Among the hypotheses to be tested:

  • That an infrastructure built upon emerging network and middleware technologies can meet the functional and performance requirements of very wide area particle physics data analysis.

  • That specific data flow patterns, including sustained bulk data transfer and distributed data access by large numbers of analysis clients, can be supported concurrently by common middleware technologies exploiting appropriate emerging network technologies and network services.
  • That an infrastructure based upon these emerging technologies can be compatible with commercial middleware technologies such as object databases, object request brokers, and common object services.

Players Involved
The Storage Resource Broker (Nirvana) and Metadata Catalog (MCAT)
Reagan Moore, Bing Zhu, Arcot Rajasekar Argonne National Laboratory
Brookhaven National Laboratory
California Institute of Technology
Fermi National Accelerator Laboratory
Jefferson Lab
Lawrence Berkeley National Laboratory (LBNL)
Stanford Linear Accelerator Center
University of Wisconsin
University of California: San Diego

Time Line
Ongoing, funded by the US Department of Energy

Nirvana Solution
1. Collaborating with researchers from LBNL, a SRM driver was designed and developed for Nirvana to allow user to issue the following SRM commands through Nirvana.

  • Stage a file
  • Check the staging status of a file
  • Remove a file from the staging queue
  • Remove a file from a cache area

The 'Sget' command in Nirvana is also modified to have synchronous call to SRM to stage file through SRM and to transfer the file for user after it is informed by SRM that the file has been staged.
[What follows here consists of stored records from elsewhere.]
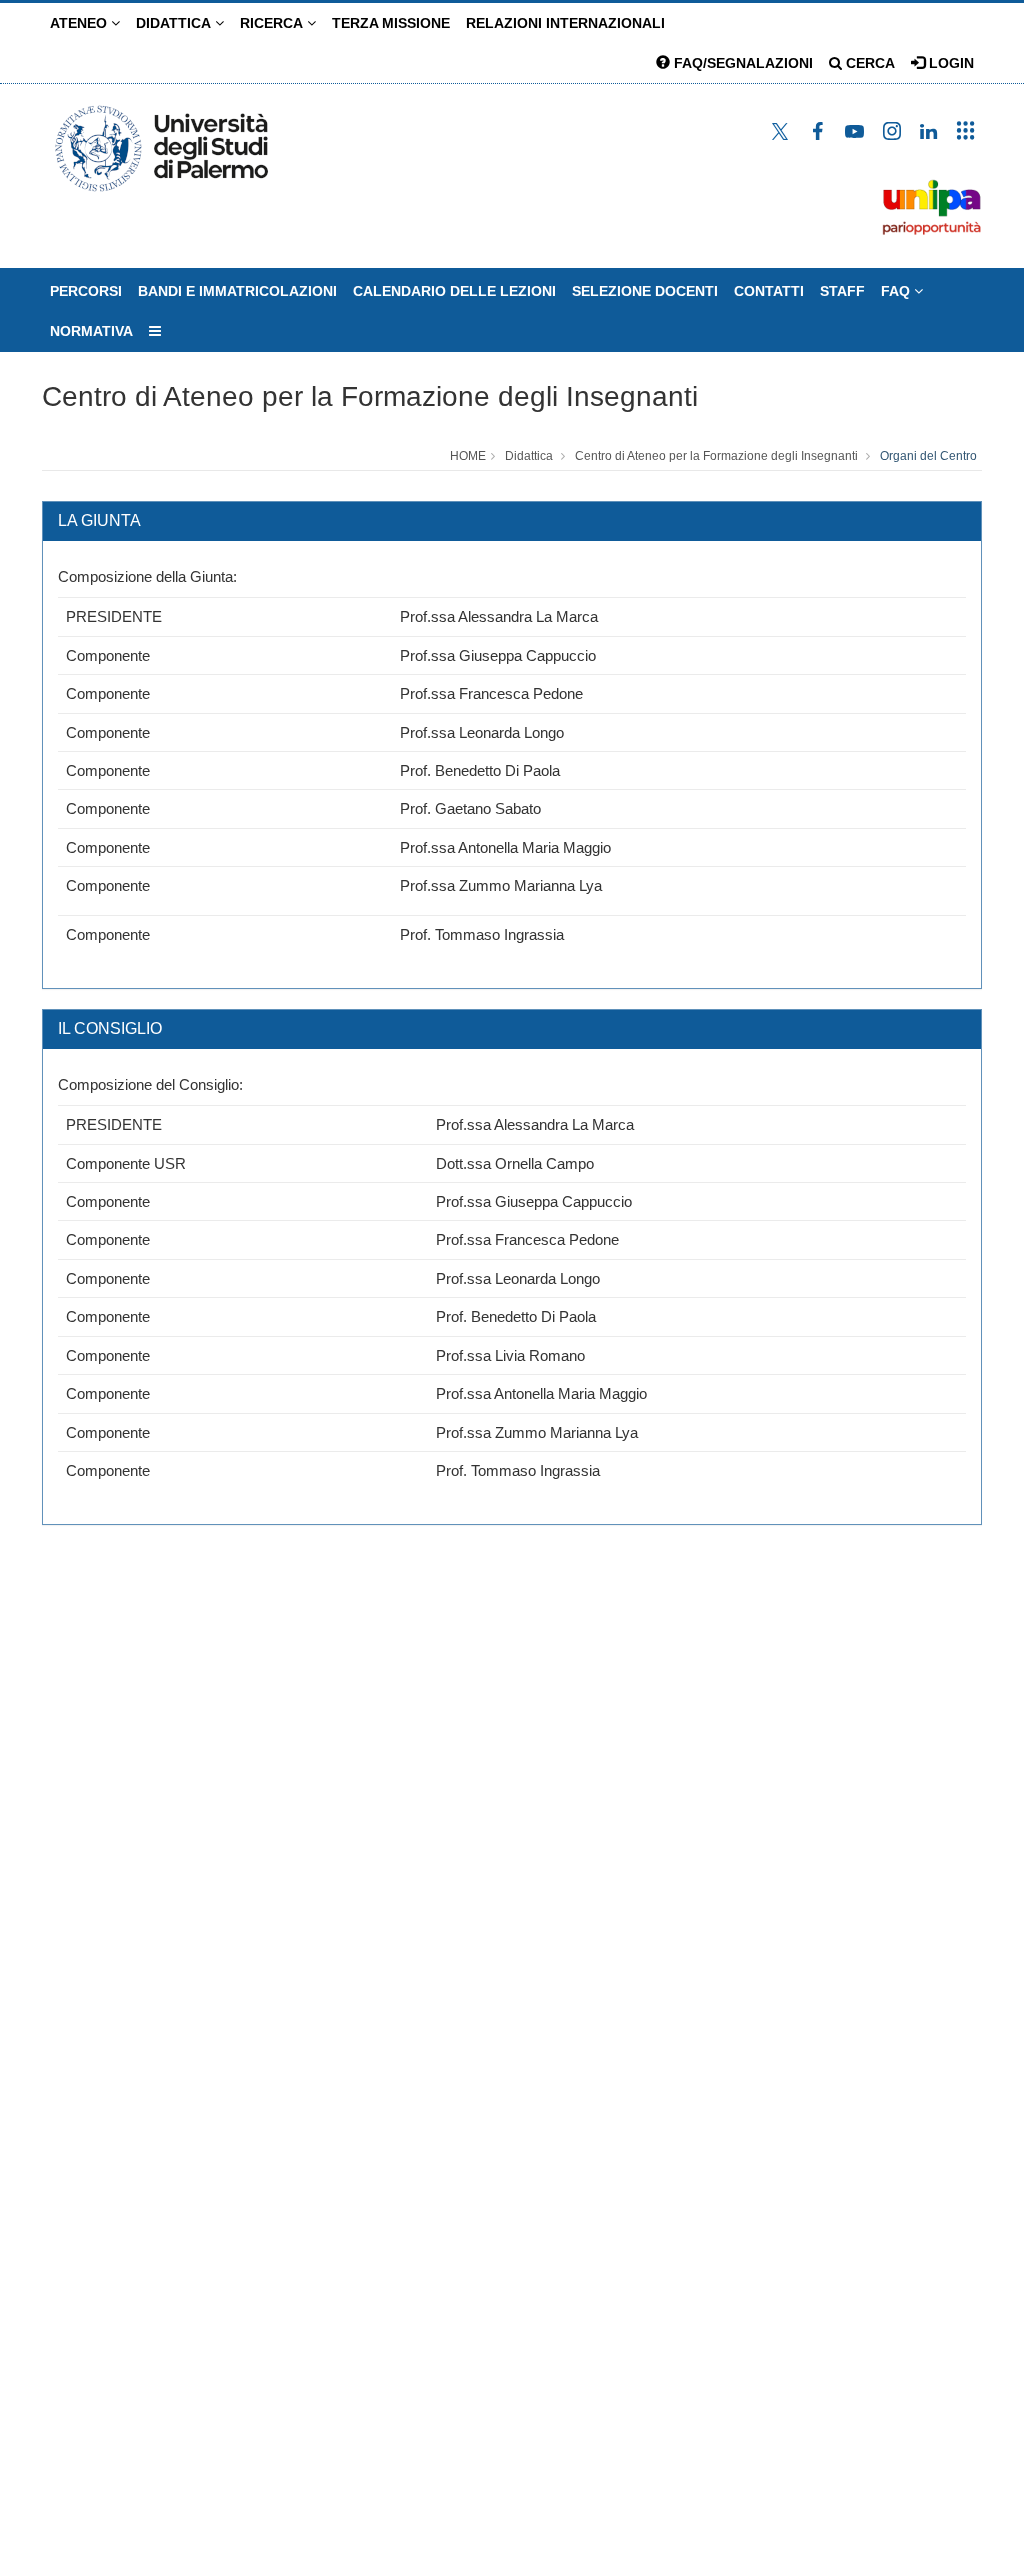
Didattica (175, 23)
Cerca (868, 63)
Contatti (769, 291)
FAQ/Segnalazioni (741, 63)
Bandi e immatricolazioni (237, 291)
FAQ (897, 291)
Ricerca (273, 23)
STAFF (842, 291)
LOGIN (949, 63)
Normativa (91, 331)
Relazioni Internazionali (565, 23)
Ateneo (80, 23)
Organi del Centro (928, 456)
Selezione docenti (645, 291)
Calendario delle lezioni (454, 291)
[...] (155, 331)
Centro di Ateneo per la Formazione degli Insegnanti (370, 396)
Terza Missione (391, 23)
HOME (468, 456)
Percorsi (86, 291)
SRM was developed by researchers at LBNL.

2. The GridPortal team at SDSC successfully deployed the GSI-enabled Nirvana to upload and download files into a storage location. The system combines the ability to:

  • Read data from a user-ID under Globus remote-proxy authentication
  • Import the data into a Nirvana collection
  • Store data in a remote storage system with Nirvana data handling system
  • Support replication and discovery of files in the collection.
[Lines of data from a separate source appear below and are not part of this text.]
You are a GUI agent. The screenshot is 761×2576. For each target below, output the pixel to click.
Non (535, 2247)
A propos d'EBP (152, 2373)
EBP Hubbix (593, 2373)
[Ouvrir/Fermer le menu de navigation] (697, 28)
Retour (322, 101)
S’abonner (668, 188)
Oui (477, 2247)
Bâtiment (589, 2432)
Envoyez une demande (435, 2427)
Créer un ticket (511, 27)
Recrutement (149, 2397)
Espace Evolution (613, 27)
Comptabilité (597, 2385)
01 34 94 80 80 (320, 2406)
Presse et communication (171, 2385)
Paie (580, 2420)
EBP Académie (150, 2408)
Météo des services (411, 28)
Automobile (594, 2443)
3. The GridPortal provides a web interface to both the Globus execution environment and to data stored in the Nirvana collections. This has served as a demonstration system for proving the feasibility of web-based interfaces to Globus. The data flows that are driven in this environment are demonstrated below.
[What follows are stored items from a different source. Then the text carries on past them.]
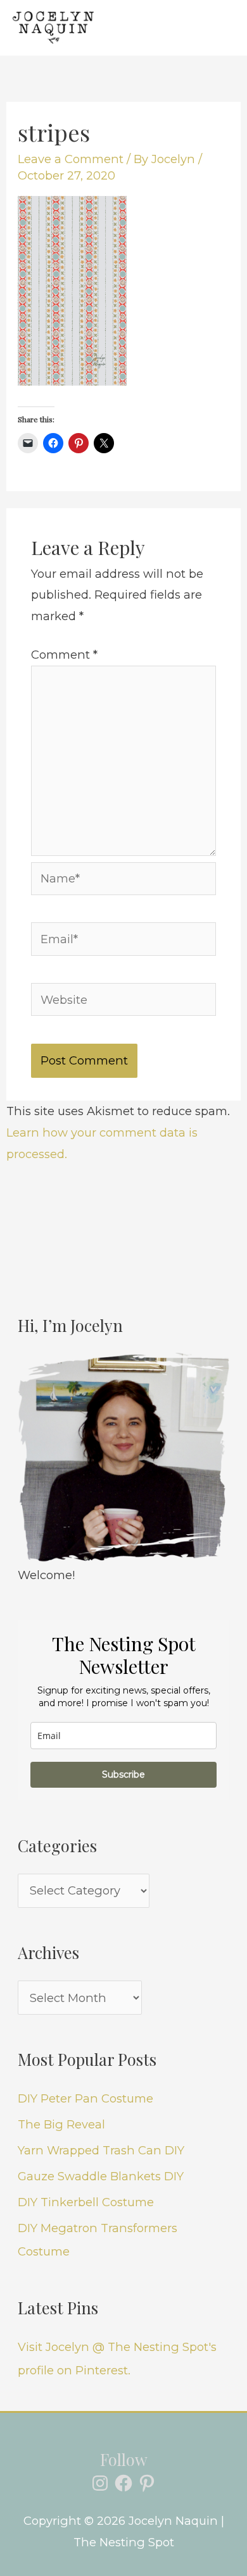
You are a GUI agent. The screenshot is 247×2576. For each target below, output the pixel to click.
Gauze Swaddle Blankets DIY (101, 2176)
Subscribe (123, 1774)
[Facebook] (123, 2483)
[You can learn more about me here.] (123, 1458)
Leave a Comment (71, 159)
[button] (171, 27)
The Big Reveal (61, 2124)
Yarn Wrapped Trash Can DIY (101, 2150)
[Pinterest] (147, 2483)
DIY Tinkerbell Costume (86, 2202)
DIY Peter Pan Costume (85, 2098)
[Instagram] (100, 2483)
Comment (64, 654)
4. BaBar and Nirvana researchers have been working together to apply Nirvana technology within BaBar. A MCAT Nirvana server was set up in SLAC to support BaBar project.

Work on the first BaBar file replication prototype using Nirvana was completed in November 2001. Nirvana was then used to query the MCAT and replicate databases from one test federation to the other using bbcp. The prototype was demonstrated during SC2001 and succeeded in replicating data from source to target federation.

Nirvana data grid will be tested against the Babar data collections to demonstrate that the required performance levels can be met for metadata registration, metadata manipulation, metadata extraction, data registration, data manipulation, and data extraction.

5. Collaborating with researchers at Jefferson Lab, Nirvana researchers are currently developing WSDL services on the top of Nirvana.

The development of WSDL within Nirvana at SDSC has been focused on the initial design to identify WSDL services based on Nirvana. Currently the 'put' and 'get' functions have been implemented as two WSDL services using Java and Apache SOAP and were demonstrated in Globe Grid Forum GGF4 Feb 17-20 2002 in Toronto.

We are doing a comparison between Jefferson Lab's XML web services and Nirvana's WSDL services. The initial goal is to find out a common set of services and their arguments for the future integration among the Jefferson Lab's system, Nirvana and LBNL's SRM.